Methodology and Confidence
This April 2026 report was generated on May 10, 2026. Latest direct national data: May 2026. Latest direct Kansas City, MO-KS data: April 2026.
Confidence: Overall confidence: Medium. Local labor-market context is solid, but some conclusions still require category-level inference.
Limitations
- The most direct metro labor data here lags the report month: Kansas City unemployment is from February 2026, while the broader local industry context runs through March 2026, so very recent shifts may not yet show up.[7][33]
- Several government year-over-year changes used for Missouri and Kansas City are preliminary and may be revised, especially the March 2026 unemployment, employment, labor-force, nonfarm, Professional and Business Services, and manufacturing figures.[34][35][36][33][6][9]
- Statewide Engineering & Scientific signals from Revelio Public Labor Statistics were used as a proxy where metro-level state-occupation data is not published for Kansas City, so those figures describe Missouri overall rather than the metro alone.[10][11][20]

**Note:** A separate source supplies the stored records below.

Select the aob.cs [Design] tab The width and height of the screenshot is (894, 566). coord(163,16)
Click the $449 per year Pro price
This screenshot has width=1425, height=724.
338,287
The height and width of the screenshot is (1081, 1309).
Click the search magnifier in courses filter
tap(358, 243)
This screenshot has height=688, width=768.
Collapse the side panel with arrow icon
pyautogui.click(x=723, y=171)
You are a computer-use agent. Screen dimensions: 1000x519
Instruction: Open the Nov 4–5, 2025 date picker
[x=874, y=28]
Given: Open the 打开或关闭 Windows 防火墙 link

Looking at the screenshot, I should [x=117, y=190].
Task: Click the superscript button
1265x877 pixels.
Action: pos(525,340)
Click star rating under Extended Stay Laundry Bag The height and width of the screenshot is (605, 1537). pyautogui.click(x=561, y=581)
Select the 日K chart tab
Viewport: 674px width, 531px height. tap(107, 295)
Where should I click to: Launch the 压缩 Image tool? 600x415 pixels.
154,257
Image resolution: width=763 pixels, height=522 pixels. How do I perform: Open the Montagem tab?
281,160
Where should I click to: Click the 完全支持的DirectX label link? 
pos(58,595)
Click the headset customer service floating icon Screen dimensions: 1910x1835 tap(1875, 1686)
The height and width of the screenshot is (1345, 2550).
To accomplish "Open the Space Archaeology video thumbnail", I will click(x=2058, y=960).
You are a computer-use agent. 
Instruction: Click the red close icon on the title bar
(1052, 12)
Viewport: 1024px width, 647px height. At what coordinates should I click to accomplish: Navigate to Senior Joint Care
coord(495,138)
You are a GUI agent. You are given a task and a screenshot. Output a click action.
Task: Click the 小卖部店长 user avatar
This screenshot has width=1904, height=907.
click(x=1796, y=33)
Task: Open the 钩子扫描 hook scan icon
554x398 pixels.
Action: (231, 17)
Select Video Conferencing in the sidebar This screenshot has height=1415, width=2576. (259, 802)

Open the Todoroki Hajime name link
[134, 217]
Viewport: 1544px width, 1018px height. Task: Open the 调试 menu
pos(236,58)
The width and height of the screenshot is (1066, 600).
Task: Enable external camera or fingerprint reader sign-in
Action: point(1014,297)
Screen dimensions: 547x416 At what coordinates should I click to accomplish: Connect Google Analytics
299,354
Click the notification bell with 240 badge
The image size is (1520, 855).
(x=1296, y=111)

- The Callings.ai job database is a partial, deduplicated sample of online postings, so it is better for spotting leading employers, salary bands, work setup, and skill patterns than for treating posting counts or employer shares as exact market totals.[37][24][19][12][13]
- This category groups many subfields—from civil and mechanical engineering to lab and environmental science—so the Kansas City evidence is stronger for the engineering-heavy side of the market than for niche scientific roles.